The main components of our work also do not involve experiments. I can't think of the last time I had a "Control" and a "Test A", "Test B", etc.
So, it's not a theoretical science. It's not an experimental science. It's not science.
Programming is an art form. We take specifications (usually) and create what are basically literary works. We even have copyright, as authors and musicians do.
Sure... we have methodologies, frameworks, skills, algorithms, a vast set of things you've got to know to be any good. That just makes it a technically challenging art. In the end it comes down to creating a literary work.

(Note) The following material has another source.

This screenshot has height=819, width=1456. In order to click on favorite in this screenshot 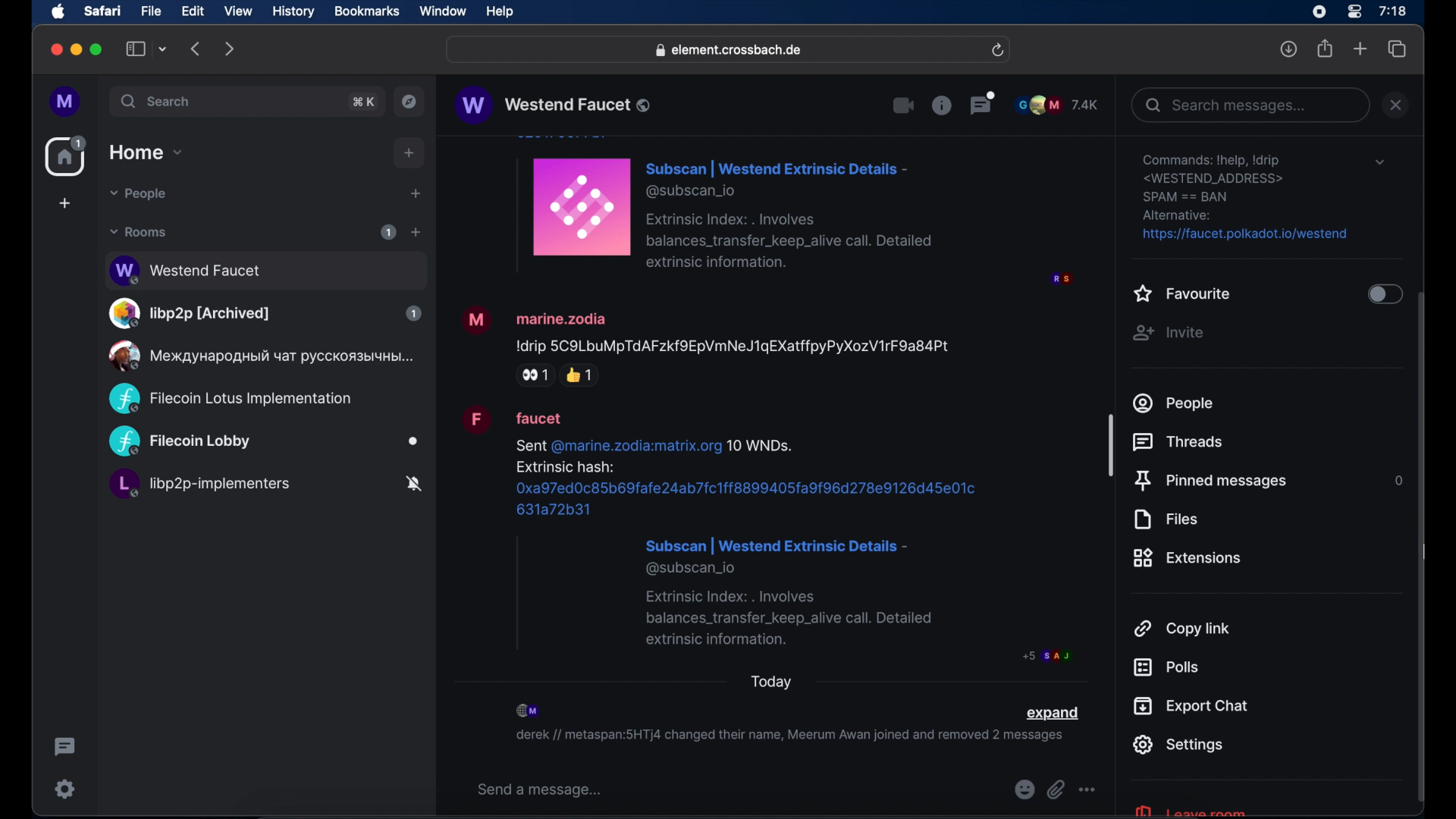, I will do `click(1183, 295)`.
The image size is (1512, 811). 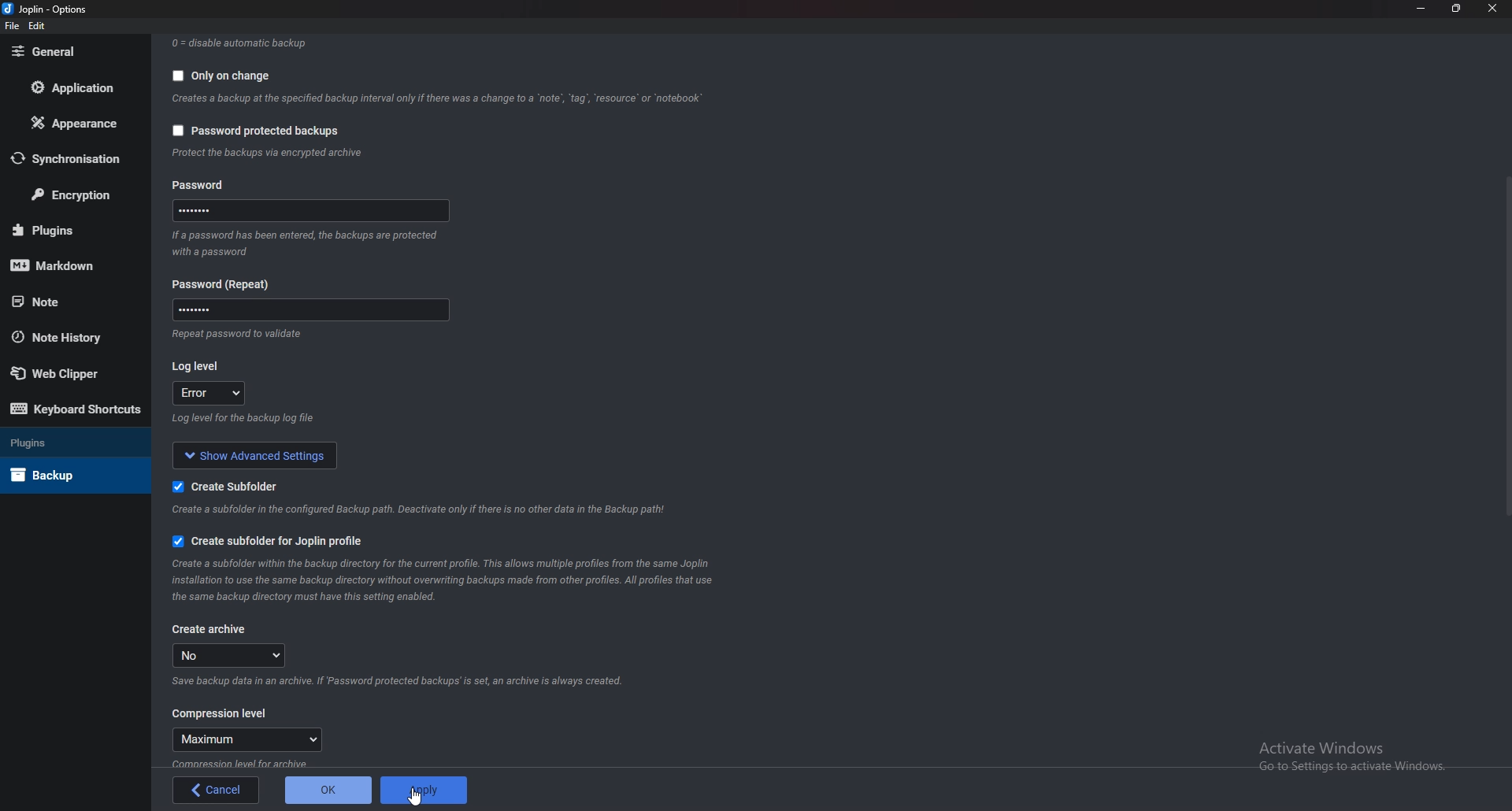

Let's take a painter as an example, one that we all should be able to agree very much fits in the artist camp.
A painter does not usually have the same requirements that a programmer has. If you told a painter he needed to do a painting of your wife on a bench in a specific Rembrandt style, with her favorite horse in the background and little blue jays on a pine tree branch overhead... you've just created a specification. I can't see the difference between that and a standard app or web site spec.
A good painter will have acquired many specific skills (a sponge for tree leaves, certain types of brush swirls for this or that) that map to our toolkit skills like SQL for data queries, Gimp for icon or splash screen art, debugging, etc, etc.
Many probably even have grand (in their own head) frameworks or methodologies for how a proper painting should be contructed. (Best canvas, paint types and brands, angle and height from the floor, how to mix the paints and possibly additives to add gloss, longevity...)
Some for this sort of contrived grunt work may even have patterned stencils, stamps, etc for common contructs (code generators, anyone?)
They certainly have Design Patterns and Anti-Patterns. They're just usually not followed with the self-important posturing BS the way they sometimes are in our field.
Now, there's a lot of O(n), O(log n) stuff we're supposed to be thinking about. It's not much different than a sculptor who needs to know a^2 + b^2 = c^2, or how to construct a geodesic dome, etc etc to make whatever neat things he's trying to make this month.
If you actually expand a computer science theory, or try to understand it, etc... You've just taken a break from programming to work on computer science. It's no longer programming.
You can think that "any programmer who considers himself an artist is a disaster waiting to happen" if you want, and hide behind the intense technical mass of stuff you're supposed to know and apply... calling it all science.
It's not. At best, you're applying bits of a science. Most days, you're probably not even doing that.
I can see why you would say this... there are quite frightening "programmers" out there. I empathize. Believe me... I really do.
At the low end, a "code monkey" is not much different than a painter who's told EXACTLY how to do EVERYTHING. An authorized stamp for trees. One True Vendor he should get all supplies from. How to sit properly on the stool. In the morning, he should paint landscapes. Afternoons are for portraits. He's a "paint monkey", but still an artist. A very sad, pathetic excuse for an artist... but an artist just the same.